### Directions for this task:
Repeat each record below exactly as given.

*** Opening of Material provided ***

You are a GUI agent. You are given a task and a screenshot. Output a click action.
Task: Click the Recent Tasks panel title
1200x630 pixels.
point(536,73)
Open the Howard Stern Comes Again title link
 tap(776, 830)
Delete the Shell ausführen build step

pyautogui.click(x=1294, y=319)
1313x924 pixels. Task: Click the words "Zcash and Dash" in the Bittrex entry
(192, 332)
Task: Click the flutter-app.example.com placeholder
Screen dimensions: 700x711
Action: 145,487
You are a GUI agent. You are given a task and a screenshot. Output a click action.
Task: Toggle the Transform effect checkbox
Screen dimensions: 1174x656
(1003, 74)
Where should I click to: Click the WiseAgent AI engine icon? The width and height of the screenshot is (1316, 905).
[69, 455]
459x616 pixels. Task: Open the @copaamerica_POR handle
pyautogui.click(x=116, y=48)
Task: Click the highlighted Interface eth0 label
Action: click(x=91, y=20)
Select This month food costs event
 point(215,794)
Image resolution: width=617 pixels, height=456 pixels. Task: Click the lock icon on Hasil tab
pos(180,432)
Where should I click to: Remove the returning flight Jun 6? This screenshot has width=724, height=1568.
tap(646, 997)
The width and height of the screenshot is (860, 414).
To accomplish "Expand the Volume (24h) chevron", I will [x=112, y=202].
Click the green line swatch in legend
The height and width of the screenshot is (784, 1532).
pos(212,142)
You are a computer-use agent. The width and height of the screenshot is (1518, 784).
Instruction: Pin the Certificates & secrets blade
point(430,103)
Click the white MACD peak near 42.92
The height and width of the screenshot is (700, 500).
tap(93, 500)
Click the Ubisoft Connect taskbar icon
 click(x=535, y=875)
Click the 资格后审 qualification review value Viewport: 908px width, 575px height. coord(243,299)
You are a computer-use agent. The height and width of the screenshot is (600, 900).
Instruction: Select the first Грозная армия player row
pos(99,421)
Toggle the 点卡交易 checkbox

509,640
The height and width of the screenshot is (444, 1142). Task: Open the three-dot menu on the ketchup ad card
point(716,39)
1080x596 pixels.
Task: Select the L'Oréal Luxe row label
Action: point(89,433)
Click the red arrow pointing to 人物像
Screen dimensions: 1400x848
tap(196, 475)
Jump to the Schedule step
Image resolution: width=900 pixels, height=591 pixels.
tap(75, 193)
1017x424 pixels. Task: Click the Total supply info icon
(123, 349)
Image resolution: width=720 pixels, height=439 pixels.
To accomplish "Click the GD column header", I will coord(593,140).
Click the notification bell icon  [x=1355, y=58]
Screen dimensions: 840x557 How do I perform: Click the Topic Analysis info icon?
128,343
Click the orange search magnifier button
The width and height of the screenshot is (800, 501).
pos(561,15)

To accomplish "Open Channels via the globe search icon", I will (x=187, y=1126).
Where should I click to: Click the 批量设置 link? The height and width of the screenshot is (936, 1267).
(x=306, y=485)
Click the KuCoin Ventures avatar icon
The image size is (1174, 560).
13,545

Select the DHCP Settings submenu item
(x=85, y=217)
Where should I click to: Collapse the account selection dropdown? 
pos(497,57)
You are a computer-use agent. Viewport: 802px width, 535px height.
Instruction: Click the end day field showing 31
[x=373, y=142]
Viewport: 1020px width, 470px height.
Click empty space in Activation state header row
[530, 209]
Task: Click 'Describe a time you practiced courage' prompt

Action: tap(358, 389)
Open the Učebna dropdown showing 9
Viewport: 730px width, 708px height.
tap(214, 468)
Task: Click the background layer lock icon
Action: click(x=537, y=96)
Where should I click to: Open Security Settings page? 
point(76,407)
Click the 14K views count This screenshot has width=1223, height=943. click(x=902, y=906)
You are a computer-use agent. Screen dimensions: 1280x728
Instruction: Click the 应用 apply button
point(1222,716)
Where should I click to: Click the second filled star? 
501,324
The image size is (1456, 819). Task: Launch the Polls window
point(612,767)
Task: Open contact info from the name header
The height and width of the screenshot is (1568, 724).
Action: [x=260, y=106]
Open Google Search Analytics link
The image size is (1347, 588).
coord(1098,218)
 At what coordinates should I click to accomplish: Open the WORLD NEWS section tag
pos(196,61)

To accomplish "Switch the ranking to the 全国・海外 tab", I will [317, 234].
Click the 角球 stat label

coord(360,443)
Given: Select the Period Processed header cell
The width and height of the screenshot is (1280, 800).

*** Close of Material provided ***

### Task solution:
You are a GUI agent. You are given a task and a screenshot. Output a click action.
Task: Click the Recent Tasks panel title
1200x630 pixels.
point(536,73)
Open the Howard Stern Comes Again title link
 tap(776, 830)
Delete the Shell ausführen build step

pyautogui.click(x=1294, y=319)
1313x924 pixels. Task: Click the words "Zcash and Dash" in the Bittrex entry
(192, 332)
Task: Click the flutter-app.example.com placeholder
Screen dimensions: 700x711
Action: 145,487
You are a GUI agent. You are given a task and a screenshot. Output a click action.
Task: Toggle the Transform effect checkbox
Screen dimensions: 1174x656
(1003, 74)
Where should I click to: Click the WiseAgent AI engine icon? The width and height of the screenshot is (1316, 905).
[69, 455]
459x616 pixels. Task: Open the @copaamerica_POR handle
pyautogui.click(x=116, y=48)
Task: Click the highlighted Interface eth0 label
Action: click(x=91, y=20)
Select This month food costs event
 point(215,794)
Image resolution: width=617 pixels, height=456 pixels. Task: Click the lock icon on Hasil tab
pos(180,432)
Where should I click to: Remove the returning flight Jun 6? This screenshot has width=724, height=1568.
tap(646, 997)
The width and height of the screenshot is (860, 414).
To accomplish "Expand the Volume (24h) chevron", I will [x=112, y=202].
Click the green line swatch in legend
The height and width of the screenshot is (784, 1532).
pos(212,142)
You are a computer-use agent. The width and height of the screenshot is (1518, 784).
Instruction: Pin the Certificates & secrets blade
point(430,103)
Click the white MACD peak near 42.92
The height and width of the screenshot is (700, 500).
tap(93, 500)
Click the Ubisoft Connect taskbar icon
 click(x=535, y=875)
Click the 资格后审 qualification review value Viewport: 908px width, 575px height. coord(243,299)
You are a computer-use agent. The height and width of the screenshot is (600, 900).
Instruction: Select the first Грозная армия player row
pos(99,421)
Toggle the 点卡交易 checkbox

509,640
The height and width of the screenshot is (444, 1142). Task: Open the three-dot menu on the ketchup ad card
point(716,39)
1080x596 pixels.
Task: Select the L'Oréal Luxe row label
Action: point(89,433)
Click the red arrow pointing to 人物像
Screen dimensions: 1400x848
tap(196, 475)
Jump to the Schedule step
Image resolution: width=900 pixels, height=591 pixels.
tap(75, 193)
1017x424 pixels. Task: Click the Total supply info icon
(123, 349)
Image resolution: width=720 pixels, height=439 pixels.
To accomplish "Click the GD column header", I will coord(593,140).
Click the notification bell icon  [x=1355, y=58]
Screen dimensions: 840x557 How do I perform: Click the Topic Analysis info icon?
128,343
Click the orange search magnifier button
The width and height of the screenshot is (800, 501).
pos(561,15)

To accomplish "Open Channels via the globe search icon", I will (x=187, y=1126).
Where should I click to: Click the 批量设置 link? The height and width of the screenshot is (936, 1267).
(x=306, y=485)
Click the KuCoin Ventures avatar icon
The image size is (1174, 560).
13,545

Select the DHCP Settings submenu item
(x=85, y=217)
Where should I click to: Collapse the account selection dropdown? 
pos(497,57)
You are a computer-use agent. Viewport: 802px width, 535px height.
Instruction: Click the end day field showing 31
[x=373, y=142]
Viewport: 1020px width, 470px height.
Click empty space in Activation state header row
[530, 209]
Task: Click 'Describe a time you practiced courage' prompt

Action: tap(358, 389)
Open the Učebna dropdown showing 9
Viewport: 730px width, 708px height.
tap(214, 468)
Task: Click the background layer lock icon
Action: click(x=537, y=96)
Where should I click to: Open Security Settings page? 
point(76,407)
Click the 14K views count This screenshot has width=1223, height=943. click(x=902, y=906)
You are a computer-use agent. Screen dimensions: 1280x728
Instruction: Click the 应用 apply button
point(1222,716)
Where should I click to: Click the second filled star? 
501,324
The image size is (1456, 819). Task: Launch the Polls window
point(612,767)
Task: Open contact info from the name header
The height and width of the screenshot is (1568, 724).
Action: [x=260, y=106]
Open Google Search Analytics link
The image size is (1347, 588).
coord(1098,218)
 At what coordinates should I click to accomplish: Open the WORLD NEWS section tag
pos(196,61)

To accomplish "Switch the ranking to the 全国・海外 tab", I will [317, 234].
Click the 角球 stat label

coord(360,443)
Given: Select the Period Processed header cell
The width and height of the screenshot is (1280, 800).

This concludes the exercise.